PROBLEMS AND TASKS:
a – In the libvirt patch cover letter below, translate this sentence into German: "As a result we hang in virNetDaemonClose call during termination as this call finishes RPC threads."
b – Continue the libvirt patch cover letter about the libvirtd termination hang, picking up after its final sentence.

TEXT PASSAGE:
>>>>

[libvirt] [PATCH 0/4] libvirtd: fix hang on termination in qemu driver

Nikolay Shirokovskiy posted 4 patches 6 years, 6 months ago
Patches applied successfully (tree, apply log)
git fetch https://github.com/patchew-project/libvirt tags/patchew/1508922308-554701-1-git-send-email-nshirokovskiy@virtuozzo.com
daemon/libvirtd.c        |  2 ++
src/driver-state.h       |  4 ++++
src/libvirt.c            | 18 ++++++++++++++++++
src/libvirt_internal.h   |  1 +
src/libvirt_private.syms |  1 +
src/qemu/qemu_agent.c    | 14 +++++++-------
src/qemu/qemu_driver.c   | 39 +++++++++++++++++++++++++++++++++++++++
src/qemu/qemu_monitor.c  | 27 +++++++++++++--------------
8 files changed, 85 insertions(+), 21 deletions(-)
[libvirt] [PATCH 0/4] libvirtd: fix hang on termination in qemu driver
Posted by Nikolay Shirokovskiy 6 years, 6 months ago
Libvirtd termination can hang. For example if some API call in qemu
driver awaiting monitor response it will never finish because event
loop does not functional during termination. As a result we hang
in virNetDaemonClose call during termination as this call finishes RPC
threads.

Let's ask hypervisor drivers to finish all API calls by calling
introduced state driver shutdown function before call to virNetDaemonClose.

<<<<

INFORMATION PROVIDED:
>>>>

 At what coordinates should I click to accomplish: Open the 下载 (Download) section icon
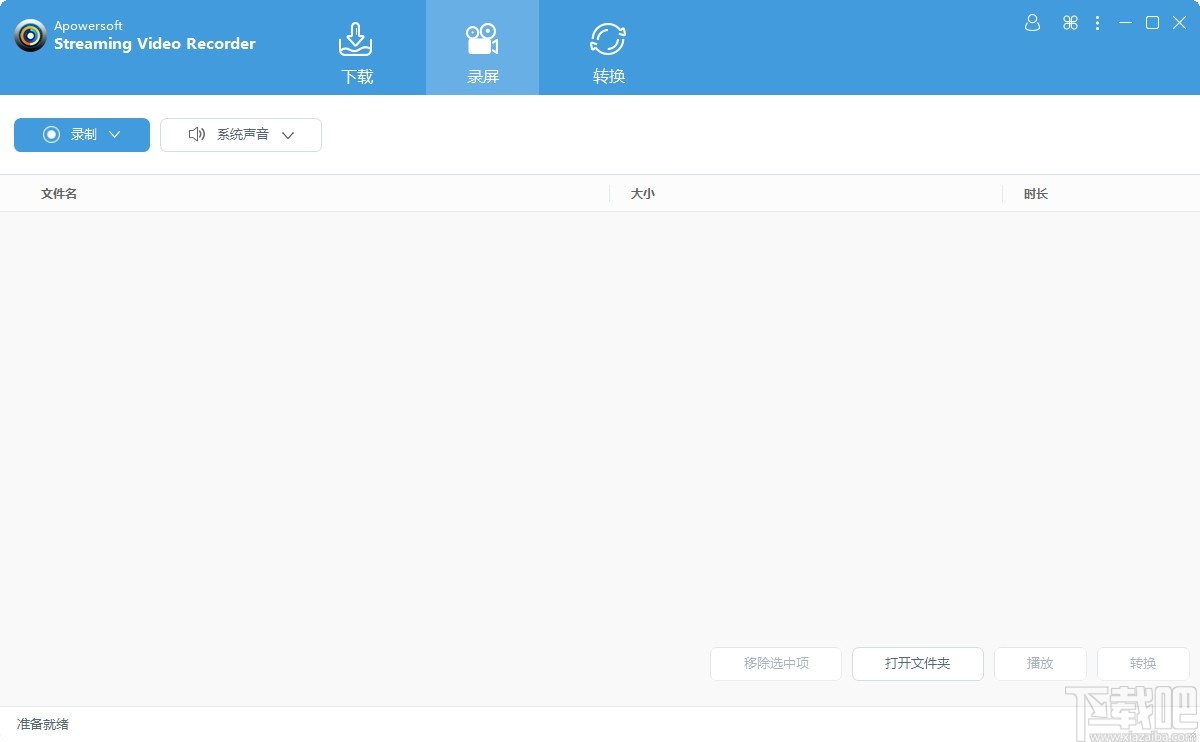point(357,38)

<<<<

TASK-BY-TASK ANSWERS:
a – Infolgedessen hängen wir beim Beenden im Aufruf von virNetDaemonClose, da dieser Aufruf die RPC-Threads beendet.

b –
Nikolay Shirokovskiy (4):
  libvirt: introduce hypervisor driver shutdown function
  qemu: implement state driver shutdown function
  qemu: agent: fix monitor close during first sync
  qemu: monitor: check monitor not closed upon send

 daemon/libvirtd.c        |  2 ++
 src/driver-state.h       |  4 ++++
 src/libvirt.c            | 18 ++++++++++++++++++
 src/libvirt_internal.h   |  1 +
 src/libvirt_private.syms |  1 +
 src/qemu/qemu_agent.c    | 14 +++++++-------
 src/qemu/qemu_driver.c   | 39 +++++++++++++++++++++++++++++++++++++++
 src/qemu/qemu_monitor.c  | 27 +++++++++++++--------------
 8 files changed, 85 insertions(+), 21 deletions(-)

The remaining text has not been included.